By Debbie Hommel, ACC/MC/EDU, MDEC, CTRS
When one thinks of the typical bully – the mean kid in the schoolyard that everyone fears, comes to mind.  However, many activity professionals have witnessed older adults demonstrating similar “mean” behavior to their peers.  Adult bullying behavior is being noted as an increasing problem amongst older adults living in communal settings.  Sometimes the behavior is just written off as an unfortunate condition of institutional living, with the facility doing nothing to understand and address the behavior.  Sometimes, the person is accepted as the “grumpy” mean person and everyone tiptoes around them hoping for the best.  The number of reported bullying behaviors in older adults and care communities is increasing.  This requires the facility to develop effective strategies, not only for the wellbeing of all the folks who live in the community, but to also address the unspoken needs of the person demonstrating bullying behavior. 

According to Wikipedia, bullying is defined as “the use of force, threat, or coercion to abuse, intimidates or aggressively dominates others. The behavior is often repeated and habitual.”  An imbalance of power or a power struggle is a contributing factor in bullying behavior.  The bully is trying to dominate others through verbal or physical attack.  There are several types of bullies defined and motivating factors behind bullying behavior.  All behavior is driven by an unmet need and bullying behavior is no different.  In older adults living in care communities, it is suggested that difficulty adjusting to the care environment may manifest itself in bullying behavior.
~Individuals who suddenly find themselves in a long term care setting, surrounded by individuals with various physical and cognitive deficits, find it difficult to accept they are now a part of this group of people.  In response, they make fun or disparage others with physical or cognitive deficits.  It is their way of saying they are better than these individuals and do not belong in the setting.
~There are those who are not used to sharing their living space with others and are accustomed to living alone and doing what they want, when they want.  Entering a common area and taking over the television without consideration to others or forcing peers to leave “their” seat or table may be examples of territoriality and striving to regain control over their environment.

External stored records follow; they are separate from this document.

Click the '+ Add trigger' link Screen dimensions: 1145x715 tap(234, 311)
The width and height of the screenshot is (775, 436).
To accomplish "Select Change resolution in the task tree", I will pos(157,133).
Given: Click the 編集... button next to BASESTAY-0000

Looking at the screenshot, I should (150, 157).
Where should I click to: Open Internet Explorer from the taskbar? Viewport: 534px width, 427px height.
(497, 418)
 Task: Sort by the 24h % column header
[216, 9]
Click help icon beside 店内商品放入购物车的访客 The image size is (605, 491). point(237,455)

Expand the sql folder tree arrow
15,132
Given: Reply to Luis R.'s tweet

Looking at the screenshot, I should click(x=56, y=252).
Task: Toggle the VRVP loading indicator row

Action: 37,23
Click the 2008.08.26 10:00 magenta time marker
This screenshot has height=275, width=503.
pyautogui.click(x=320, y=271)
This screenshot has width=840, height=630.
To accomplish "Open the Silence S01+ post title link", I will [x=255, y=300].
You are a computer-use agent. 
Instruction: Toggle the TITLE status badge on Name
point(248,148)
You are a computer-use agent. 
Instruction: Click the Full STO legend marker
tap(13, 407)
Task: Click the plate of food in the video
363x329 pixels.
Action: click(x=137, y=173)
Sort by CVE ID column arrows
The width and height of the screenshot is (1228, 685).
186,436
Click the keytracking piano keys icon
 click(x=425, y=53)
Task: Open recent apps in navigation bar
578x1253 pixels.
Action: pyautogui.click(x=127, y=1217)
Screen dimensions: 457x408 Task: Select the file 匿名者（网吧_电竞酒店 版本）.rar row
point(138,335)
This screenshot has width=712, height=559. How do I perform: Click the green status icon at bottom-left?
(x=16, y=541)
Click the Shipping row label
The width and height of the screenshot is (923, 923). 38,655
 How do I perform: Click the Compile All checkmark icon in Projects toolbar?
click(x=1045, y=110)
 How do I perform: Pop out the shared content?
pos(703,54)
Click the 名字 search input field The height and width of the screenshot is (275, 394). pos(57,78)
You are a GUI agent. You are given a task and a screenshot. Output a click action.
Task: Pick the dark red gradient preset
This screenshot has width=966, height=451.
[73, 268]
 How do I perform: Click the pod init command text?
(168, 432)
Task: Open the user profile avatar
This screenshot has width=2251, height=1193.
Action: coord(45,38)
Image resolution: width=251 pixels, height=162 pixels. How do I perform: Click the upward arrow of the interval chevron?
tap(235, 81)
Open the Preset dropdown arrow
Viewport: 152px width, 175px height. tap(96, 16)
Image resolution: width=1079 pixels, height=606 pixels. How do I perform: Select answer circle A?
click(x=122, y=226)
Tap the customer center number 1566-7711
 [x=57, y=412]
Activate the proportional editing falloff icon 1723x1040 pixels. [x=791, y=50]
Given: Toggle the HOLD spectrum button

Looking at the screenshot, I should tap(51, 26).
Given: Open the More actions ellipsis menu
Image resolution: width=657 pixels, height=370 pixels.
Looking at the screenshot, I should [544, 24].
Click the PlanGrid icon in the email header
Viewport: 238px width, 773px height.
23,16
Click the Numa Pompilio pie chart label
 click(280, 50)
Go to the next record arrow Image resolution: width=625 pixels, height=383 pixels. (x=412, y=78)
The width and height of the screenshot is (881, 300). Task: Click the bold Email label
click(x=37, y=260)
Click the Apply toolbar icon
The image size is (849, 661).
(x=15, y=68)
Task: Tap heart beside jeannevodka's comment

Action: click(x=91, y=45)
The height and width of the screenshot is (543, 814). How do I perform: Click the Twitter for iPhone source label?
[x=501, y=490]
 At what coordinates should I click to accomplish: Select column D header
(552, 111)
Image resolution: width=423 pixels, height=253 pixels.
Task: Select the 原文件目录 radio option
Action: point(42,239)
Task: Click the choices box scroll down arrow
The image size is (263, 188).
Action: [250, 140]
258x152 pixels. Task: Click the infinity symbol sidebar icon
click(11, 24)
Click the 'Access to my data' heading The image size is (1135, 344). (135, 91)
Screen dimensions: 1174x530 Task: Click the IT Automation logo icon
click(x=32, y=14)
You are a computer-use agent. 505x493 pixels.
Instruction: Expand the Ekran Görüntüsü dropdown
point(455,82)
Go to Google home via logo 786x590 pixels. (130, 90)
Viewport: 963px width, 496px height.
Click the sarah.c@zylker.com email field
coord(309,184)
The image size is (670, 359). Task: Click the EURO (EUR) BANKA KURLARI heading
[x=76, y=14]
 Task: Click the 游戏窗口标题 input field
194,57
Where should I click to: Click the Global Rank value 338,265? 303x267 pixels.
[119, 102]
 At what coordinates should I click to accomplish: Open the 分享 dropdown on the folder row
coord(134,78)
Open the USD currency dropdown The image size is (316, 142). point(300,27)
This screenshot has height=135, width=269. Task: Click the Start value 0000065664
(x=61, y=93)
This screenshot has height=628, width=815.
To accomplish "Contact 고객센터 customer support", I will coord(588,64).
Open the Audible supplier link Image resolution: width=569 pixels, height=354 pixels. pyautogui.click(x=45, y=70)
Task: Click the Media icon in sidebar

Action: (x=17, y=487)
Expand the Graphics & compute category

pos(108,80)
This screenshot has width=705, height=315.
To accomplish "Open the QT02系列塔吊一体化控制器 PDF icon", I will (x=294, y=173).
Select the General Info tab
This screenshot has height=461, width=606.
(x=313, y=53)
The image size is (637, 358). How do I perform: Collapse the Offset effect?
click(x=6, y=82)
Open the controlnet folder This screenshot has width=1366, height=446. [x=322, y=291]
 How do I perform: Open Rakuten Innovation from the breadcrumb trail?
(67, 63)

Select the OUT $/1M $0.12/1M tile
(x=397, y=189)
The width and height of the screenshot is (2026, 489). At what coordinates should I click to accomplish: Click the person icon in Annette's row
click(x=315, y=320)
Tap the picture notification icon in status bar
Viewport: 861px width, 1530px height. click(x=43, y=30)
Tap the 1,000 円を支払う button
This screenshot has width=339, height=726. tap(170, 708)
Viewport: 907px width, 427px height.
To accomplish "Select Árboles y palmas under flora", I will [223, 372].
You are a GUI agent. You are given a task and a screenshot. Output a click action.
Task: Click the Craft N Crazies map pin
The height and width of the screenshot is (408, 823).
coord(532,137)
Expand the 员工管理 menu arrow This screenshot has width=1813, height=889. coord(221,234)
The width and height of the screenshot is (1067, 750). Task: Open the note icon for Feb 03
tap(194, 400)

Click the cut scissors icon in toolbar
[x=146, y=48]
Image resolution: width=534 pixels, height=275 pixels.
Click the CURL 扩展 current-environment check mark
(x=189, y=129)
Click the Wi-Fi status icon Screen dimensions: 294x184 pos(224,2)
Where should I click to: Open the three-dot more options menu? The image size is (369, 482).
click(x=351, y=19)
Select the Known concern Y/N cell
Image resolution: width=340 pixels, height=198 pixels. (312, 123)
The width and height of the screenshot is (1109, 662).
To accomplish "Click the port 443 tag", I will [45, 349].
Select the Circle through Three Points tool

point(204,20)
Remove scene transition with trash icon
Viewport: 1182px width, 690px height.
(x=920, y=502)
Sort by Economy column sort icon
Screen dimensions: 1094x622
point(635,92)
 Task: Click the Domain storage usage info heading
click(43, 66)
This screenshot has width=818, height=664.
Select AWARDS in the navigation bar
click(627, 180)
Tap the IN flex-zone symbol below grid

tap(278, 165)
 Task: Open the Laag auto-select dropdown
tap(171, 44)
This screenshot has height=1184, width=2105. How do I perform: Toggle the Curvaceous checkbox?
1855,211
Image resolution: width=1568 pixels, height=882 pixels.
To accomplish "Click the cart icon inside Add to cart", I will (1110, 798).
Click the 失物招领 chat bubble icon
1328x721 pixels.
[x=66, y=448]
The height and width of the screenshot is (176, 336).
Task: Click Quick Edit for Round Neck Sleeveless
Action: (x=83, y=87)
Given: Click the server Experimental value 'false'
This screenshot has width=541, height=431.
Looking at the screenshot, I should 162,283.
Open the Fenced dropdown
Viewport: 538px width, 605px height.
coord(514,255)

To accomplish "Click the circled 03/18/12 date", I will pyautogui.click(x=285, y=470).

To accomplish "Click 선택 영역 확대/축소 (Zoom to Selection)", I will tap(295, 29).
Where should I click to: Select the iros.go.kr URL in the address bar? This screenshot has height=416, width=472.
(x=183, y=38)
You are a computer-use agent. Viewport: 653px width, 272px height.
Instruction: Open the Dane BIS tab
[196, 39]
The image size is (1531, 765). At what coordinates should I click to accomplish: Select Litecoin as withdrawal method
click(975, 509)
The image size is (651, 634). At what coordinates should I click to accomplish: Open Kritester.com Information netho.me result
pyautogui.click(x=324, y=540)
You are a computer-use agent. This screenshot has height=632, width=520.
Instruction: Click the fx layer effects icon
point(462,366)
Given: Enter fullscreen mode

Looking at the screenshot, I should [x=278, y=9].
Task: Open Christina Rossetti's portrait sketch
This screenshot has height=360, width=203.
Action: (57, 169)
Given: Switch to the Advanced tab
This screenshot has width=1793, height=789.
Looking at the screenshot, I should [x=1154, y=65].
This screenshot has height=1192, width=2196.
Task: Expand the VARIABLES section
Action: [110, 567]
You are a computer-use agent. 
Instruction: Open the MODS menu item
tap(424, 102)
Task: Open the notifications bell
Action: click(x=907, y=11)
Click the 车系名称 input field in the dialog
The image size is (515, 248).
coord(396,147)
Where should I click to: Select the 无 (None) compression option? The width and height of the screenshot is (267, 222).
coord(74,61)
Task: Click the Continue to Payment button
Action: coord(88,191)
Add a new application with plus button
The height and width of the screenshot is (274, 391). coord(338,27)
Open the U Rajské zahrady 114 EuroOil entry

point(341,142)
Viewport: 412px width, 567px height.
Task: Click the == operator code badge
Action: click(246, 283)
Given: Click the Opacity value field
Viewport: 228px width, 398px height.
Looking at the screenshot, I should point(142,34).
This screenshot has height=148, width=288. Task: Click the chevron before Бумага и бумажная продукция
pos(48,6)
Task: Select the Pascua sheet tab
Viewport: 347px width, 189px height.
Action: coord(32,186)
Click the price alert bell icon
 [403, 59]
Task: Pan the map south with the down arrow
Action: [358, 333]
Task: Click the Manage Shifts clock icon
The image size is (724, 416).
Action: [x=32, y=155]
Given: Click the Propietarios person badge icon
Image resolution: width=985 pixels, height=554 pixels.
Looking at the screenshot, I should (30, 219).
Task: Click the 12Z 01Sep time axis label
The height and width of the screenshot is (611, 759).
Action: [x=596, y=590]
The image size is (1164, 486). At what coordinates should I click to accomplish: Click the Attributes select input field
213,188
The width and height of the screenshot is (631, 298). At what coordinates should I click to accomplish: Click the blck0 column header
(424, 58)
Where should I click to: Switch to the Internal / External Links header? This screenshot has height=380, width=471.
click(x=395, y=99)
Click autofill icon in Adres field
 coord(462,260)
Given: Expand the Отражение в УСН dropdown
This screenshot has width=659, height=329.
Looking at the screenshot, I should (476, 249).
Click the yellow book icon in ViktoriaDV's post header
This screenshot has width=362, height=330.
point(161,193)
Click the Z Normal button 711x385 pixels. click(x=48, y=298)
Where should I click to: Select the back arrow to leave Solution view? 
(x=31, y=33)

Care communities are seeing different types of bullying behavior such as:
~Verbal bullying which includes verbal abuse, name calling, taunting, unwanted teasing, sarcastic remarks and even threats.
~Relational Bullying which includes ignoring, spreading gossip or untrue information about a person so others don’t like them and encouraging others to shun the individual.
~Physical bullying which includes actual hitting, slapping or shoving a person but also destroying or stealing an individual’s property.

Bullying behavior has negative effects on the care community. It creates a feeling of unrest amongst the entire population, especially when it is observed that nothing is done to protect those being bullied.  Many facilities are developing formal policies and strategies to respond to this growing problem.
~The first strategy is to ensure all residents living in the community feel free to report such behavior and a means to do so in a private way.
~Criteria for what is bullying behavior needs to be defined and shared with staff and residents, to ensure the behavior is identified and addressed.
~Meeting privately with the individual who is demonstrating bullying behavior to identify possible causes for the bullying behavior is an important step.  If it is self-esteem or adjustment issues, additional support should be provided with alternate coping mechanisms introduced.
~Providing the rest of the population with support in responding to the bullying behavior is also necessary.  Introducing the notion that bystanders who observe bullying behavior can diffuse a situation in appropriate ways is helpful.   Means to support those being bullied as opposed to passively watching the bullying behavior can be suggested.  Support groups to introduce specific verbal responses and role play to facilitate practice are helpful.
~Positive team building activities can be introduced throughout the community focusing on embracing diversity, empathy and creating a caring environment can be introduced to both staff and residents. 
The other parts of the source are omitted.